THE SEASON OF LENT

Posted by ajenkins on January 30, 2013 under Uncategorized | Be the First to Comment

SET APART FOR GOD’S WORK IN YOU

This coming Wednesday, February 13 is Ash Wednesday, the beginning of Lent. This invitation in worship on that day is a keystone of this season of preparation for Easter.

“I invite you, therefore, in the name of the Church,

to the observance of a holy Lent,

by self-examination and repentance;

by prayer, fasting, and self-denial;

and by reading and meditating on God’s holy Word.”
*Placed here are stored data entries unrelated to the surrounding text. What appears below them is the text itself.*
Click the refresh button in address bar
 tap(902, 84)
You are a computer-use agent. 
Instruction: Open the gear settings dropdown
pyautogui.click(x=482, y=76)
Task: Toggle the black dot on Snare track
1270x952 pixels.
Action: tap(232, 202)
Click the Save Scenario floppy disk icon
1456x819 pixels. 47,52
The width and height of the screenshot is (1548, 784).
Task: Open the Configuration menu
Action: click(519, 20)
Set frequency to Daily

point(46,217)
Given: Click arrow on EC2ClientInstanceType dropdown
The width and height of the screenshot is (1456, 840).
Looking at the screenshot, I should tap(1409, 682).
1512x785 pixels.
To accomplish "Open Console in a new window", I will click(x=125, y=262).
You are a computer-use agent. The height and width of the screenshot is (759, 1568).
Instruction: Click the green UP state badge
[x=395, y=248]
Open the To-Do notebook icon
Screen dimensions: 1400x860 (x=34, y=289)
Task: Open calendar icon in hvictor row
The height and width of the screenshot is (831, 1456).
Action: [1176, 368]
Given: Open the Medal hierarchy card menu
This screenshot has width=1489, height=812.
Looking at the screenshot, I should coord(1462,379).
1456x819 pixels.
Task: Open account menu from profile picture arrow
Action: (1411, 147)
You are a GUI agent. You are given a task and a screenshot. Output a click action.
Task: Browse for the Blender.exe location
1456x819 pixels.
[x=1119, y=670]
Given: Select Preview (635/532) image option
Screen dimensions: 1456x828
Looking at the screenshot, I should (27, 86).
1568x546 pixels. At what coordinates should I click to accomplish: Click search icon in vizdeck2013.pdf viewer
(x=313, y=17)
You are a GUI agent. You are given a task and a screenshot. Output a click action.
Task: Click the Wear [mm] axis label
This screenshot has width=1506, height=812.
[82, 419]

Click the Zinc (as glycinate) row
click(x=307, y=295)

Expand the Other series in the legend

-Book of Common Prayer, p.265

This invitation is the doorway into Lent. Upon first hearing this invitation it is easy to think, “Well Lent is here again and these are the things I am supposed to do to get through Lent.” But what if it is not just about getting through Lent? Maybe the real question is, “How will Lent get through to me?”
We often think of Lent as a penitential season and it is. But far too often “penitential” is misunderstood and Lent often becomes nothing more than a season of blame, guilt, regret, and disappointment. That is not what Lent is about. In fact, the very first sentence of worship for Ash Wednesday says, “Almighty and everlasting God, you hate nothing you have made….” If that is God’s attitude then it should also be ours. We fully believe
“What God creates, God loves; and what God loves, God loves everlastingly.”         St. Iraneaus
We need to hear these words deep in our souls. We need to hear these words as applicable to us, to those we love, to our friends and families, to those we do not like, and to those we do not even know or want to know.
The Lenten invitation is an invitation to the interior life, a call to discover and live into our true identity, our identity in God. Who we are in God is who we are. And who we are in God is a beloved son or daughter. We are no longer dependent on the culture to tell us who we are, nor are we controlled by our own estimation of our identity.
Lent invites us to self-reflection in order to consider the ways in which we have allowed our fears, attitudes, behaviors, our accomplishments, successes and failures, as well as the opinions of others to tell us who we are, to separate us from God, ourselves, and each other. Lent invites us to repent of, fast from, and let go of those false identities and recover our true identity as God’s holy people made in the image and likeness of God.
Just as I have continually prayed for you to have an overwhelming Epiphany. I now pray for you to be so filled and encouraged by the Holy Spirit of God that the Presence of Christ will drive away and heal every scab of our broken and fallen culture. Then our shared season of Lent will be one of DISCOVERY for you.
OUR PRAYER FILLED SEARCH FOR AN ASSISTANT PASTOR
Our Search Committee is fully formed and at work and at prayer. By Divine Appointment (that is without advertising) we have five candidates. These men are all pastors who are an encouragement as to the future and power of the Church. We have already interviewed one candidate and I must say that our Search Committee did a fine job. In a Godly search process the action of discernment goes both ways. Just as we are praying to discern whom God wants us to call, the candidate also has to discern if God is drawing them to us and our shared ministry. Candidates are an active part of the interview process. They ask questions. I couldn’t have been more proud and more blessed than to hear our Committee’s answers of faith, prayer and love of our Lord and Saint James. We are in good hands. I have given the Search Committee only one qualification to look for. “Find someone with whom you can fall in love, because they love Jesus.”
IT’S A SABBATICAL
The plans are fully formed now for the educational portion of my sabbatical to begin July 21st through September 21st. I begin at St. George’s College, Jerusalem with a course entitled The Palestine of Jesus. Following that two week course I will live with Rabbi Natan Ophir, a professor at Hebrew University for a month during which time I will study and also travel, I pray, to Sinai and St. Catherine’s Monastery. During my last two weeks I will return to St. George’s for a course entitled, The Children of Abraham. I am eager to go and eager to return with all that I know our Lord will have me share with you.